How to disable/limit pixmap cache in X
Gavin McCullagh
gmccullagh at gmail.com
Thu Sep 20 02:16:31 PDT 2007
Hi,
On Thu, 20 Sep 2007, Glynn Clements wrote:
> > On systems with overcommit (i.e., all of them), there's no way to tell.
>
> Even on systems without overcommit, there's no way to tell how much
> memory you will need in the future for other clients (which is what I
> mean by "headroom").
>
> If the server simply allows allocation so long as it can satisfy that
> particular allocation, you can end up allowing Firefox to consume 99%
> of available memory, then having to refuse a 1KiB allocation from a
> less "greedy" client.
>
> It may be worth having "fair share" rules, limiting the amount of
> memory which can be used e.g. by a single client, or for pixmaps, or
> for pixmaps over a certain size, etc. IOW, push the consequences of
> greedy clients onto the clients in question, rather than onto
> whichever unlucky client makes an allocation at the wrong time.

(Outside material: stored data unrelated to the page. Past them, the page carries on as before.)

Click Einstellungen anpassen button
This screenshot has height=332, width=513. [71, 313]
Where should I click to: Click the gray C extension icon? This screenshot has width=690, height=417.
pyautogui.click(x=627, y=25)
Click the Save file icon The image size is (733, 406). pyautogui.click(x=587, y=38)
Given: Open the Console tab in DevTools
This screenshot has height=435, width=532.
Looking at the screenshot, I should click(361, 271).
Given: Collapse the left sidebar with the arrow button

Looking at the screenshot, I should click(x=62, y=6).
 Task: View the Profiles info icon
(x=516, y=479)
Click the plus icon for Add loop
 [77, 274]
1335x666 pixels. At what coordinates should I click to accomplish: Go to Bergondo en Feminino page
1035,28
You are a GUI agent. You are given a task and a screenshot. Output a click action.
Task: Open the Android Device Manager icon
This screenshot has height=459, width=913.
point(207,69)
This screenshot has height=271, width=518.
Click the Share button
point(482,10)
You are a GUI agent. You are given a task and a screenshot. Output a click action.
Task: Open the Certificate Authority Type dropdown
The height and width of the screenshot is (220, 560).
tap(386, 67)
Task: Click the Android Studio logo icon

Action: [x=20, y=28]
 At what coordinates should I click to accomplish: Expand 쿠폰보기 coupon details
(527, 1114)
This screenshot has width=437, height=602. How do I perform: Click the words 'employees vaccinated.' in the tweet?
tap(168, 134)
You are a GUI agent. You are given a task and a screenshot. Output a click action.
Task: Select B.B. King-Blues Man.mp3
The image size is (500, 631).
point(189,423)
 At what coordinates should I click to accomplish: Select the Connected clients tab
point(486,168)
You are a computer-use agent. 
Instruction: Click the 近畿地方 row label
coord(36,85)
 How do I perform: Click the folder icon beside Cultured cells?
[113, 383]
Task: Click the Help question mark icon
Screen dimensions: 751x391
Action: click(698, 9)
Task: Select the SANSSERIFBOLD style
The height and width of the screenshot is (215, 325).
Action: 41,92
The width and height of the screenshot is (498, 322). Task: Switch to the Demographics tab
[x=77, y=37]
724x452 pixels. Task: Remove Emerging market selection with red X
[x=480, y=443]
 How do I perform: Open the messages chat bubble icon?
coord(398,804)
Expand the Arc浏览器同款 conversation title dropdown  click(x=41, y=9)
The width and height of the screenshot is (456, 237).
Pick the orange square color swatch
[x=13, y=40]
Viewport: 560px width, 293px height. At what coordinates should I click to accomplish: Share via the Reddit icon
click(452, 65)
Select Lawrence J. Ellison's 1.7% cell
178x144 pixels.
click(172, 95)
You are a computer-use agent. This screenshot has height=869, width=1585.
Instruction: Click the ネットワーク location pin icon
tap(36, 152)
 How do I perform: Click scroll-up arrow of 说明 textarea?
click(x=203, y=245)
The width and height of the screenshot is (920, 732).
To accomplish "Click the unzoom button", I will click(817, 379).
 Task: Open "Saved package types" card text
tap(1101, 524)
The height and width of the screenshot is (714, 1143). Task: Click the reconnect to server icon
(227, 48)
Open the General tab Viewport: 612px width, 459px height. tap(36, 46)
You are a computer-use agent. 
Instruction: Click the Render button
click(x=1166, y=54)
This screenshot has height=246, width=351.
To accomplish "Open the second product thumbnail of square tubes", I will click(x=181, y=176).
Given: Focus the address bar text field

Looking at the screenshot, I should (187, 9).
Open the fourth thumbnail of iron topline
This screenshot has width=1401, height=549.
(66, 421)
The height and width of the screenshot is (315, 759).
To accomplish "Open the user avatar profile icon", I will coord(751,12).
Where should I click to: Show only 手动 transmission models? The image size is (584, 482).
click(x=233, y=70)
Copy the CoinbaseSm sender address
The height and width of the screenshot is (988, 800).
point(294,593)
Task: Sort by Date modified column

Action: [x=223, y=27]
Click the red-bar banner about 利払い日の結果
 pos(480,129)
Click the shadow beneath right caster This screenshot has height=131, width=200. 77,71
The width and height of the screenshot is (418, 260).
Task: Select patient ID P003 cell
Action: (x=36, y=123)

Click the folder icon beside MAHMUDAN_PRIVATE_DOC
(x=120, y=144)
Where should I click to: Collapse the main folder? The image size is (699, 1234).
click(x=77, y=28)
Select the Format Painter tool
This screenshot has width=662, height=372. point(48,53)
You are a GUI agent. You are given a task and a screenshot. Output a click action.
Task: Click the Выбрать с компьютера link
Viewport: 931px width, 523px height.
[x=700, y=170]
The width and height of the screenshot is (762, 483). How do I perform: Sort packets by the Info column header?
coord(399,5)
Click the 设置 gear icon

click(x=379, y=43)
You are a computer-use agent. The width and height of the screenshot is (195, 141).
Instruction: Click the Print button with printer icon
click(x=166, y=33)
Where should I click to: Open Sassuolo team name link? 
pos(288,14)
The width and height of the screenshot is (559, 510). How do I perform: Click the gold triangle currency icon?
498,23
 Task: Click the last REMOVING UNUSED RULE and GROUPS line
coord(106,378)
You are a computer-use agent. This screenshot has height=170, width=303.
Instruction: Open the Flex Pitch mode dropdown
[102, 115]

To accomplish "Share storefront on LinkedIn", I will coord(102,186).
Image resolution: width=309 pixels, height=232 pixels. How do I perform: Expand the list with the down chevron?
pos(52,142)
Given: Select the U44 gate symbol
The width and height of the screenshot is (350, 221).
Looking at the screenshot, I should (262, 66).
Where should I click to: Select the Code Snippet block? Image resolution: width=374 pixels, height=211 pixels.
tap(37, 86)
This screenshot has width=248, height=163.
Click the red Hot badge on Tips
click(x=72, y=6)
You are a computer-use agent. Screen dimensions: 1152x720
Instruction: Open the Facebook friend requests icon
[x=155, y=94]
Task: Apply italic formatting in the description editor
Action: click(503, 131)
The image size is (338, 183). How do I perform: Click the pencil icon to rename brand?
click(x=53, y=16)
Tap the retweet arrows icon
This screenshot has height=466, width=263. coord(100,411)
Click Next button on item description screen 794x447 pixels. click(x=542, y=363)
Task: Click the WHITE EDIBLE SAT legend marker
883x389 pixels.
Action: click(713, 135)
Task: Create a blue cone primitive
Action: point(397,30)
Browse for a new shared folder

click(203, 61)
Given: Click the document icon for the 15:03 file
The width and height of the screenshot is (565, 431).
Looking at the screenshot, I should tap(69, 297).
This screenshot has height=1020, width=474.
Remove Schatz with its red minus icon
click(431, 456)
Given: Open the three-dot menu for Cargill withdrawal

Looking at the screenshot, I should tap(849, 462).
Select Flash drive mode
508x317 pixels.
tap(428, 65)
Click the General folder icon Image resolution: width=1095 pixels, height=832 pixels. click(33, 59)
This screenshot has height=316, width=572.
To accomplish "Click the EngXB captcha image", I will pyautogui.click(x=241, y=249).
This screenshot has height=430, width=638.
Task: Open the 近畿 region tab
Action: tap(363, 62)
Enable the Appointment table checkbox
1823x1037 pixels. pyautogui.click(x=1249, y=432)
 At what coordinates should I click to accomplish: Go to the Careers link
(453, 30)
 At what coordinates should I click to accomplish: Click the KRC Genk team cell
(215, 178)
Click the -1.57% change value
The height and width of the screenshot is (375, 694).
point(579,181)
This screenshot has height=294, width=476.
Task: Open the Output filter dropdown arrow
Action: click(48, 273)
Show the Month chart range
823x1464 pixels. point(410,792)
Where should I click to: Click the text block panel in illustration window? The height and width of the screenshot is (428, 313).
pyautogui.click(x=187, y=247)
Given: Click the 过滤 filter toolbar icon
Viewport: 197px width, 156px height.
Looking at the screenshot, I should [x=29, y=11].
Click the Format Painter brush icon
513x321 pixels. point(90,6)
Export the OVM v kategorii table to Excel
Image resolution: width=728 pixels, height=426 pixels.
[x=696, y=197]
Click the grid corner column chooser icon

So we're into a problem of allocating finite resources where some clients
apparently can have indefinite need.
This is a little reminiscent of TCP congestion control, where the network
gives no information about available bandwidth, except by dropping packets.
TCP senders probe by linearly increasing their bandwidth usage over time,
until they detect a drop, then they reduce their usage (traditionally by
half) and begin increasing again. This (with some buffering at routers)
allows the full (or almost full) bandwidth to be used, while allowing new
flows to start up and take their share of the bandwidth away from the
others. It seems unlikely that you could get all X clients to implement
this though :-)
It seems that TCP is somewhat more constrained than X. I presume this
problem also exists in the linux memory manager. The xrestop hack sounds
similar to the oom killer?
On Thu, 20 Sep 2007, Glynn Clements wrote:
> The problem is quite clear. There are some potential workarounds which
> are feasible, e.g. a more intelligent allocation strategy (the current
> one is basically to try to honour every allocation). That would mean
> that Firefox' gluttony would only kill Firefox.
In particular, certain clients, such as the window manager should ideally
not be killed. I would imagine for example that the oom killer doesn't
ever kill init?
> The more desirable behaviour, namely for applications to simply
> degrade in performance when resources are scarce, is something which
> has to be implemented in the application (or its toolkit).
Which is pretty much what TCP's congestion control does.